- Associated Press - Wednesday, February 1, 2012

LOS ANGELES — Don Cornelius, the silken-voiced host of TV’s “Soul Train” who helped break down racial barriers and broaden the reach of black culture with funky music, groovy dance steps and cutting-edge style, died early Wednesday of an apparent suicide. He was 75.

Police responding to a report of a shooting found Cornelius at his Mulholland Drive home around 4 a.m. He was pronounced dead of a self-inflicted gunshot wound about an hour later at Cedars-Sinai Medical Center, according to the coroner’s office.

A police cruiser sat parked at the entryway of Cornelius‘ home on a two-lane stretch of Mulholland Drive in the hills above Los Angeles as detectives searched inside. News cameras camped outside as drivers on their morning commute drove by.

Police Officer Sara Faden said authorities have ruled out foul play. Detectives have not found a suicide note and are talking to relatives about his mental state.

His death prompted many to speak of the positive influence he and his show had on pop culture, music and the black community.

“God bless him for the solid good and wholesome foundation he provided for young adults worldwide and the unity and brotherhood he singlehandedly brought about with his most memorable creation of 'Soul Train,'” said Aretha Franklin, an early performer on the show.

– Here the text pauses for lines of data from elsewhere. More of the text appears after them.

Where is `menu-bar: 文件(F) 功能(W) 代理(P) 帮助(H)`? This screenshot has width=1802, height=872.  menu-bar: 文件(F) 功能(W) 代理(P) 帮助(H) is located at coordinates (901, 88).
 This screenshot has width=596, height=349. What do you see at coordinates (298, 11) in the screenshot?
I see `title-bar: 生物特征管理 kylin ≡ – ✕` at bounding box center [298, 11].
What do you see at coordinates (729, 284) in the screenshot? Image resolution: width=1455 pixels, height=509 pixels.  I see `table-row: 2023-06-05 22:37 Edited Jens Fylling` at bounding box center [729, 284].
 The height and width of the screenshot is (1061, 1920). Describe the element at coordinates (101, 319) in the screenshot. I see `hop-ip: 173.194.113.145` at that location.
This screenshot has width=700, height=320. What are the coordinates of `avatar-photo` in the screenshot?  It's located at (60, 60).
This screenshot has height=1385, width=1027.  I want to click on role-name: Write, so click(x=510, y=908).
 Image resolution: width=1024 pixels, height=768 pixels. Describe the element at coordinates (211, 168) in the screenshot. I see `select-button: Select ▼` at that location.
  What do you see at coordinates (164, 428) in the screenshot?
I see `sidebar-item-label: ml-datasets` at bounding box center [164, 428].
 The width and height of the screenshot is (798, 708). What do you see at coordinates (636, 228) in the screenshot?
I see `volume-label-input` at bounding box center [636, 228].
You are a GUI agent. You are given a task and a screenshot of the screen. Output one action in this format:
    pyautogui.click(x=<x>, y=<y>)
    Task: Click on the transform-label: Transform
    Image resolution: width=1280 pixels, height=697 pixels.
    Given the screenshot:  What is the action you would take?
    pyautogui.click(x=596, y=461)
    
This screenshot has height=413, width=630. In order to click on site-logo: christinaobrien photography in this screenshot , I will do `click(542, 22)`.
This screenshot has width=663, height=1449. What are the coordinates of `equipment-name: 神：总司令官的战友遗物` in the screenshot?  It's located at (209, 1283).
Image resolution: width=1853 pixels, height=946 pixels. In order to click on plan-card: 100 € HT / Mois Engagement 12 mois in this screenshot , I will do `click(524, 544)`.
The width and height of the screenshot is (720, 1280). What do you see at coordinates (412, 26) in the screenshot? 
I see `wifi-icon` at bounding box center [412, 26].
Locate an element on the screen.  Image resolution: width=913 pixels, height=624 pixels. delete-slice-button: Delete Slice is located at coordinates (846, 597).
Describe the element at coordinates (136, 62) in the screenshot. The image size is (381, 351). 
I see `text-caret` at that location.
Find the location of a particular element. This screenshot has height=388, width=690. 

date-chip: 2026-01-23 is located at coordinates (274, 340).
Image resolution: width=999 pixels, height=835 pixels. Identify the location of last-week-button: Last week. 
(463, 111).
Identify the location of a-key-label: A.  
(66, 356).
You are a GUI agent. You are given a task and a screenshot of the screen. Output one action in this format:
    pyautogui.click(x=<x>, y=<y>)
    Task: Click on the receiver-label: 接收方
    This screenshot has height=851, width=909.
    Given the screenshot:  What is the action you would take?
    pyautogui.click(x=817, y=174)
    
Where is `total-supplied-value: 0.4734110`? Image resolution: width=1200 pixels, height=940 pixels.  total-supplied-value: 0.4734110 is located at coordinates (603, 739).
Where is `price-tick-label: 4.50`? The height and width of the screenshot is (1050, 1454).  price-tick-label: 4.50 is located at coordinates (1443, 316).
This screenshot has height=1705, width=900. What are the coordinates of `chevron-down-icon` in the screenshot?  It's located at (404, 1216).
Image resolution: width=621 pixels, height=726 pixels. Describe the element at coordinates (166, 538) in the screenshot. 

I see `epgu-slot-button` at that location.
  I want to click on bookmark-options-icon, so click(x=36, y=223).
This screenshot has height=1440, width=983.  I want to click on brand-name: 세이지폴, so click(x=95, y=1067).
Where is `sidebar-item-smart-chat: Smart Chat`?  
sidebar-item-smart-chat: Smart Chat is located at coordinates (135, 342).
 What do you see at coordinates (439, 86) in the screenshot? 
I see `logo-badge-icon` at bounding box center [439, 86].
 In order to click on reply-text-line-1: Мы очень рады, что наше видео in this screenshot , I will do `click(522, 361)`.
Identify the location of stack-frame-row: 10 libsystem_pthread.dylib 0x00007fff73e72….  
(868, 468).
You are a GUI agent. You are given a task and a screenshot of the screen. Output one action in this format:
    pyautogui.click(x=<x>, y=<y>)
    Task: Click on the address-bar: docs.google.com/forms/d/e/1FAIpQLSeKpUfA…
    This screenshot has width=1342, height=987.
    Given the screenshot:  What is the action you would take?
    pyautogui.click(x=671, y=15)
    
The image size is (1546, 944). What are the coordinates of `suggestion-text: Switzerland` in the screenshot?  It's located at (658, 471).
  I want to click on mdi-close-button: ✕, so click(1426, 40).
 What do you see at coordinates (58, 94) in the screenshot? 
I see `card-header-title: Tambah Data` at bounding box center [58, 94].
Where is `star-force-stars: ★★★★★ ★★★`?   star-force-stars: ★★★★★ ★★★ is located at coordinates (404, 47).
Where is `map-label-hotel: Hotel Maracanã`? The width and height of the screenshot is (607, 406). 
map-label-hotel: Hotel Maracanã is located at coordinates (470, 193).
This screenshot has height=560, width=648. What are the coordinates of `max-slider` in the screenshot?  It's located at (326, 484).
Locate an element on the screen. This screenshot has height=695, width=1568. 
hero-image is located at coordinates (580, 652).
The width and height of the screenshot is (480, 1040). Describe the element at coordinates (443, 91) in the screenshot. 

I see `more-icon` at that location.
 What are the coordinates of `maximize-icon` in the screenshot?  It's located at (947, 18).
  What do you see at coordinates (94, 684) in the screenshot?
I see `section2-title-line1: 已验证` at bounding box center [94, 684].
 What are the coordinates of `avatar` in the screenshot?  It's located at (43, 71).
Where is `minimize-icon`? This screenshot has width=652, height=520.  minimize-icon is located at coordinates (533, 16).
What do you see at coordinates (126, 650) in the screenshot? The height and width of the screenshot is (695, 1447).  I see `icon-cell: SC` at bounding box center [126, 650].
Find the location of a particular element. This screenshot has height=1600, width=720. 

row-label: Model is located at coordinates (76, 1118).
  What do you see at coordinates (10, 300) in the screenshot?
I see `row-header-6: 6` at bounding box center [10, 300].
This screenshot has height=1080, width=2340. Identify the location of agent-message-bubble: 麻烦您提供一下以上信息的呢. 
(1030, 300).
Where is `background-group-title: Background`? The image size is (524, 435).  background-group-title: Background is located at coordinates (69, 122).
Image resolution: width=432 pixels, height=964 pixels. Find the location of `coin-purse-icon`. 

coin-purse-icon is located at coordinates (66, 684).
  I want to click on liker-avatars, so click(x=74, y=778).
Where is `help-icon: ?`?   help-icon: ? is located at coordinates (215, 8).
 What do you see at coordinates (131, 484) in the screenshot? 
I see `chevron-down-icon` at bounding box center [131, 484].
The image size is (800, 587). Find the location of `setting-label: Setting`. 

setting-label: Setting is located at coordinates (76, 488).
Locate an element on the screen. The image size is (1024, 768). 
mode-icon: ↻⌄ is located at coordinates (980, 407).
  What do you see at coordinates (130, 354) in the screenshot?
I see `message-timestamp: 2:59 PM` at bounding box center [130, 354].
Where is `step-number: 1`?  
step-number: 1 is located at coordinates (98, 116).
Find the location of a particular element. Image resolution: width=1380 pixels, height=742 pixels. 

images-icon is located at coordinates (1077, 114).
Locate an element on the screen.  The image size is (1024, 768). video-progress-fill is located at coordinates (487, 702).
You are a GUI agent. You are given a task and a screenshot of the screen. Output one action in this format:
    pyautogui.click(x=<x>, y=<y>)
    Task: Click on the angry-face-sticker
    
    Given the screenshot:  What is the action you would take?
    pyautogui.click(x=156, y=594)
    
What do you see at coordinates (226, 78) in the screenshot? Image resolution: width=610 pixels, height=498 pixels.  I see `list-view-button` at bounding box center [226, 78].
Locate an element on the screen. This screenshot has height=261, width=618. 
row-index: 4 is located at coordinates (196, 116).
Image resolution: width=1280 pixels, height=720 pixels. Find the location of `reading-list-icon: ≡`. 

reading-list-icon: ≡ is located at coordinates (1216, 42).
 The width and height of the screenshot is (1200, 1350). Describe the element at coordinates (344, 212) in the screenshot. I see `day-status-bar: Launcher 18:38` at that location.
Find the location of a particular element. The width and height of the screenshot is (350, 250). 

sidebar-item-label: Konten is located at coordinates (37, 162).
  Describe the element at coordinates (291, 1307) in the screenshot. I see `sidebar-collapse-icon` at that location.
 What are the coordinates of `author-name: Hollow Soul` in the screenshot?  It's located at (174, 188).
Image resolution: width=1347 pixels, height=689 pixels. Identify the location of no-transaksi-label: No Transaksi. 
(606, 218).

Franklin called Cornelius “an American treasure.”

The Rev. Jesse Jackson told KNX-Los Angeles that Cornelius “was a transformer.”

'Soul Train' became the outlet for African-Americans,” Jackson said, adding that he talked to Cornelius a few days ago and there were no signs Cornelius was upset.

Others also expressed their grief.

“I am shocked and deeply saddened at the sudden passing of my friend, colleague, and business partner Don Cornelius,” Quincy Jones said. “Don was a visionary pioneer and a giant in our business. Before MTV there was 'Soul Train,' that will be the great legacy of Don Cornelius.

“His contributions to television, music and our culture as a whole will never be matched,” he said. “My heart goes out to Don’s family and loved ones.”

Clarence Avant, former chairman of Motown Records, said, “Don Cornelius‘ legacy to music, especially black music, will be forever cemented in history. 'Soul Train' was the first and only television show to showcase and put a spotlight on black artists at a time when there were few African-Americans on television at all, and that was the great vision of Don.”

“Soul Train” began in 1970 in Chicago on WCIU-TV as a local program and aired nationally from 1971 to 2006.